Only an exact retyping of all the entries counts as an answer.

------ Data under study

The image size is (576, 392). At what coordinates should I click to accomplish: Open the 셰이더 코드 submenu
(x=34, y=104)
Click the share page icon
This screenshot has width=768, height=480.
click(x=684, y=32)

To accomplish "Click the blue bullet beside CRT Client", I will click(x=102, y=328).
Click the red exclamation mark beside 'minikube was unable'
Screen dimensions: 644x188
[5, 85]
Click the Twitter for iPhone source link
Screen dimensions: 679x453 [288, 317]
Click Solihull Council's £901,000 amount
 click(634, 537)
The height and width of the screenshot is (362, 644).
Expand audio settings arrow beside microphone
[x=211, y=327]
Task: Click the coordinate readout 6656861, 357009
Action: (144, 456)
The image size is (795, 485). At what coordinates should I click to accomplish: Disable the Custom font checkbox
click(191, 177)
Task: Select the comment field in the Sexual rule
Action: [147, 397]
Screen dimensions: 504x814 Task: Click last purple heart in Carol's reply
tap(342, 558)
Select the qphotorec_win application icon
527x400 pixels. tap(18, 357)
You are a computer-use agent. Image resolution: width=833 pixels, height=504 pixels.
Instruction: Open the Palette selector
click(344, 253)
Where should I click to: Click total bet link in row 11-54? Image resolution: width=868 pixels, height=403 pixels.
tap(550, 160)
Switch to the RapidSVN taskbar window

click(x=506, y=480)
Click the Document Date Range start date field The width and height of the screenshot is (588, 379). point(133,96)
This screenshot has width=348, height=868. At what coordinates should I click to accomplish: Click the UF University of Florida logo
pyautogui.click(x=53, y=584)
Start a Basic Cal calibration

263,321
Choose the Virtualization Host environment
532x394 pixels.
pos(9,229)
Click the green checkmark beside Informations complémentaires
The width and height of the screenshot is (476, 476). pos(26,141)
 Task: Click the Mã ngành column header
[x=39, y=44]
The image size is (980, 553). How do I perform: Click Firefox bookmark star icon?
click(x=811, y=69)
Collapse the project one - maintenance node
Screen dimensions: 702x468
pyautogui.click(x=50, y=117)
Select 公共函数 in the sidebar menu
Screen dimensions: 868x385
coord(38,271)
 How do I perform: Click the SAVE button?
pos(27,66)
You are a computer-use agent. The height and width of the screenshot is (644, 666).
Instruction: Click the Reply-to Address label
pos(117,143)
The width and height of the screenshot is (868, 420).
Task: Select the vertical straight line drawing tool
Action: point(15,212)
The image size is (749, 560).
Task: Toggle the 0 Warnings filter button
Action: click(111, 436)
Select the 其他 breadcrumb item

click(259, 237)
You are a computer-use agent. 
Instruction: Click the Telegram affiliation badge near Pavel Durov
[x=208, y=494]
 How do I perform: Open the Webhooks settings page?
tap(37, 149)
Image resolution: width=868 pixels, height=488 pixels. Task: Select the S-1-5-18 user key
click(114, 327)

------------

Answer area
The image size is (576, 392). At what coordinates should I click to accomplish: Open the 셰이더 코드 submenu
(x=34, y=104)
Click the share page icon
This screenshot has width=768, height=480.
click(x=684, y=32)

To accomplish "Click the blue bullet beside CRT Client", I will click(x=102, y=328).
Click the red exclamation mark beside 'minikube was unable'
Screen dimensions: 644x188
[5, 85]
Click the Twitter for iPhone source link
Screen dimensions: 679x453 [288, 317]
Click Solihull Council's £901,000 amount
 click(634, 537)
The height and width of the screenshot is (362, 644).
Expand audio settings arrow beside microphone
[x=211, y=327]
Task: Click the coordinate readout 6656861, 357009
Action: (144, 456)
The image size is (795, 485). At what coordinates should I click to accomplish: Disable the Custom font checkbox
click(191, 177)
Task: Select the comment field in the Sexual rule
Action: [147, 397]
Screen dimensions: 504x814 Task: Click last purple heart in Carol's reply
tap(342, 558)
Select the qphotorec_win application icon
527x400 pixels. tap(18, 357)
You are a computer-use agent. Image resolution: width=833 pixels, height=504 pixels.
Instruction: Open the Palette selector
click(344, 253)
Where should I click to: Click total bet link in row 11-54? Image resolution: width=868 pixels, height=403 pixels.
tap(550, 160)
Switch to the RapidSVN taskbar window

click(x=506, y=480)
Click the Document Date Range start date field The width and height of the screenshot is (588, 379). point(133,96)
This screenshot has width=348, height=868. At what coordinates should I click to accomplish: Click the UF University of Florida logo
pyautogui.click(x=53, y=584)
Start a Basic Cal calibration

263,321
Choose the Virtualization Host environment
532x394 pixels.
pos(9,229)
Click the green checkmark beside Informations complémentaires
The width and height of the screenshot is (476, 476). pos(26,141)
 Task: Click the Mã ngành column header
[x=39, y=44]
The image size is (980, 553). How do I perform: Click Firefox bookmark star icon?
click(x=811, y=69)
Collapse the project one - maintenance node
Screen dimensions: 702x468
pyautogui.click(x=50, y=117)
Select 公共函数 in the sidebar menu
Screen dimensions: 868x385
coord(38,271)
 How do I perform: Click the SAVE button?
pos(27,66)
You are a computer-use agent. The height and width of the screenshot is (644, 666).
Instruction: Click the Reply-to Address label
pos(117,143)
The width and height of the screenshot is (868, 420).
Task: Select the vertical straight line drawing tool
Action: point(15,212)
The image size is (749, 560).
Task: Toggle the 0 Warnings filter button
Action: click(111, 436)
Select the 其他 breadcrumb item

click(259, 237)
You are a computer-use agent. 
Instruction: Click the Telegram affiliation badge near Pavel Durov
[x=208, y=494]
 How do I perform: Open the Webhooks settings page?
tap(37, 149)
Image resolution: width=868 pixels, height=488 pixels. Task: Select the S-1-5-18 user key
click(114, 327)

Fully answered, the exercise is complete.